Welk een heerlijk woord is het woord ’’zaligheid”! Het omvat de reiniging van ons geweten van alle schuld uit het verleden, de bevrijding van onze ziel van alle geneigdheid tot het kwaad, die thans zo krachtig in ons heerst; feitelijk houdt het in: het ongedaan maken van alles wat Adam heeft gedaan. Zaligheid is het volkomen herstel van de mens uit zijn gevallen staat; en toch is het nog wat meer dan dat, want de zaligheid van God stelt onze staat steviger vast dan hij was, voordat wij in zonde vielen. Zij vindt ons in stukken gebroken door de zonde van onze eerste vader; bezoedeld, bevlekt, vloekwaardig: eerst heelt zij onze wonden, verwijdert onze ziekten, neemt onze vloek weg, en stelt onze voeten op de rots Christus Jezus, en als zij dat heeft gedaan, dan verheft zij tenslotte ons hoofd ver boven alle vorsten en machten, om voor eeuwig met Jezus Christus de hemelkoning, te worden gekroond. Wanneer sommige mensen het woord ’’zaligheid” gebruiken, dan verstaan zij daaronder niets meer dan bevrijding van de hel en de toegang tot de hemel. Dat nu is geen zaligheid: deze twee zaken zijn de gevolgen van de zaligheid.

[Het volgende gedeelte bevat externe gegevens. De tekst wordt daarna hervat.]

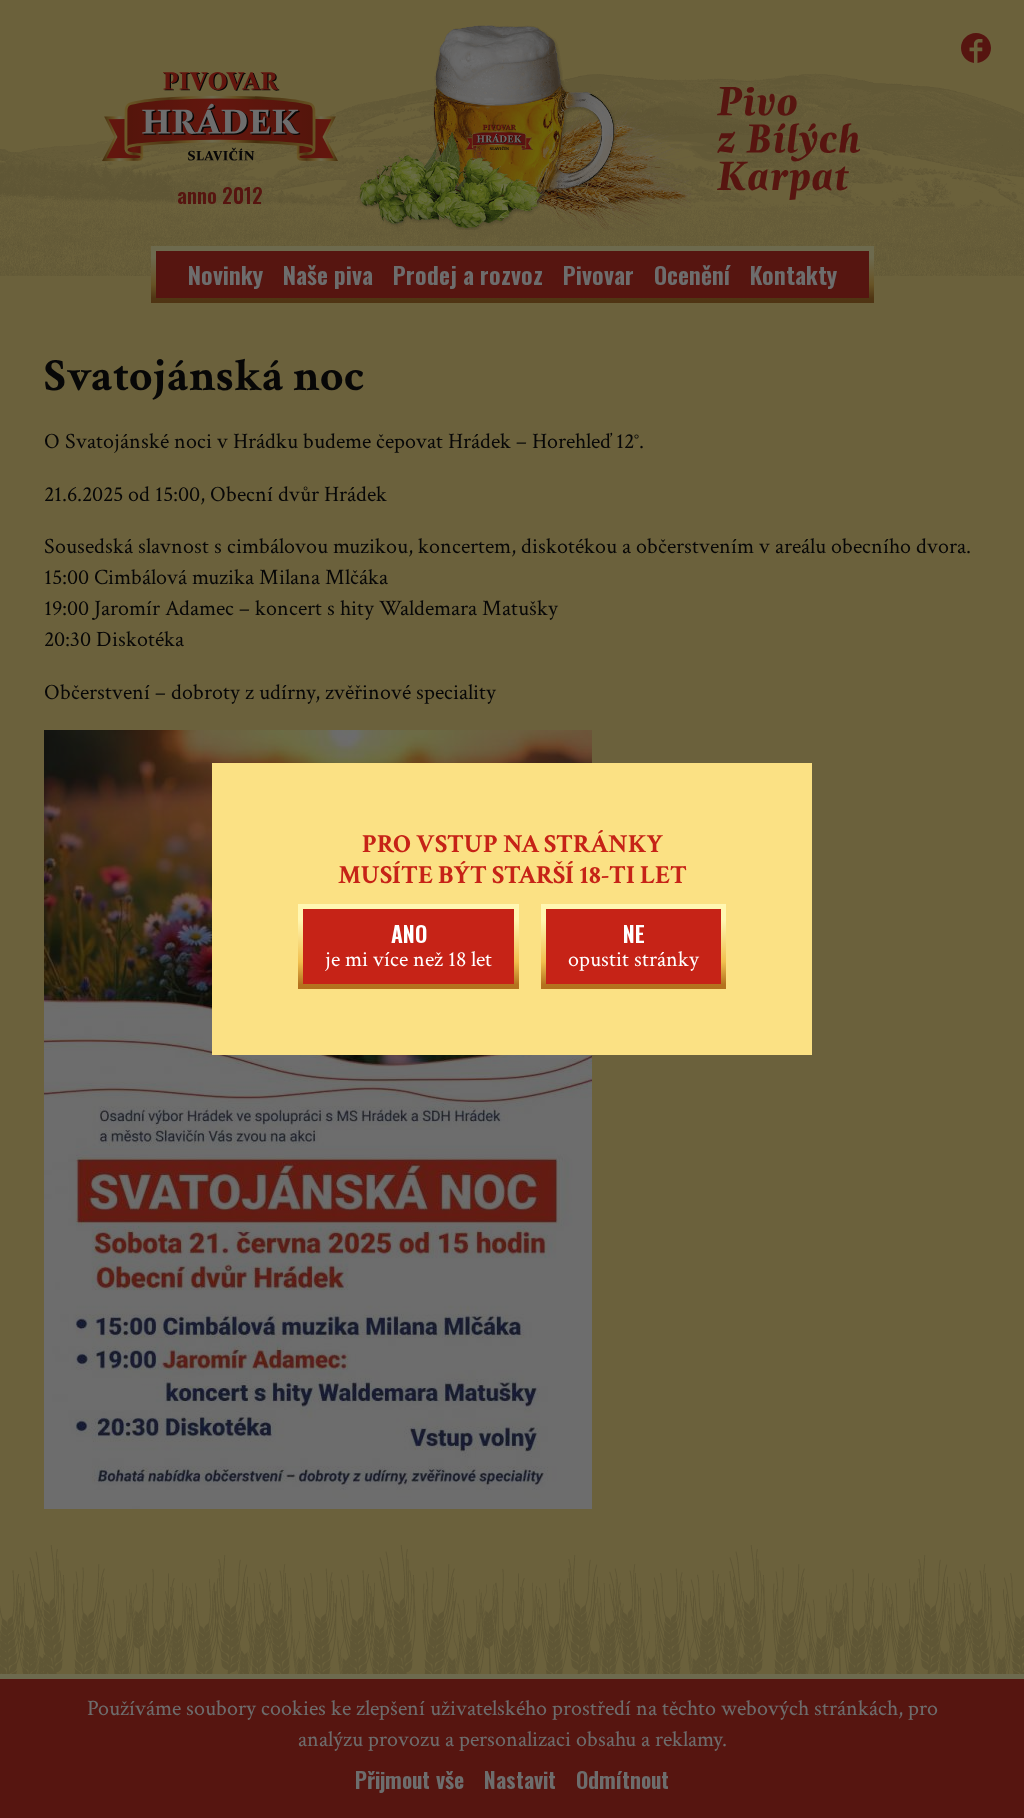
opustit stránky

Wij worden van de hel bevrijd, omdat wij zalig worden, en wij gaan de hemel binnen, omdat wij van tevoren gezaligd zijn. Onze eeuwige staat is het gevolg van onze zaligheid, maar het zou onjuist zijn van ons, als wij ons voorstelden, dat dit de volledige betekenis van het woord is. De zaligheid maakt een begin met ons als dwalende schapen: zij volgt ons op al onze omzwervingen; zij legt ons op de schouders van de Herder; zij brengt ons bij de kudde; zij roept vrienden en buren bijeen; zij verblijdt zich over ons; zij bewaart ons in die kudde gedurende ons gehele leven; en dan brengt zij ons in de grazige weiden van de hemel, aan de stille wateren van de gelukzaligheid, waar wij voor eeuwig rustig nederliggen, in de tegenwoordigheid van de Opperherder, om nooit meer verontrust te worden. ”De zaligheid is in geen ander.” Hebt ge ooit gelet op de onverdraagzaamheid van de dienst van God? In oude tijden eerbiedigden de heidenen, die verschillende góden hadden, de góden van hun naburen. Zo beleerd bijvoorbeeld de koning van Egypte, dat de góden van Ninevé waren en werkelijke góden waren, en de vorst van Babel erkende, dat de góden van de Filistijnen waren en werkelijke góden waren, maar de God van Israël stelde dit als één van zijn eerste geboden: ”Gij zult geen andere góden voor mijn aangezicht hebben;” en Hij stond hun niet toe, om ook maar de minst mogelijke eerbied te bewijzen aan de god van een ander volk: ”Gij zult hen in stukken houwen, gij zult hun tempels afbreken, en hun bossen omhakken.” Alle andere volken waren verdraagzaam jegens elkander, maar door de Jood was dat onmogelijk.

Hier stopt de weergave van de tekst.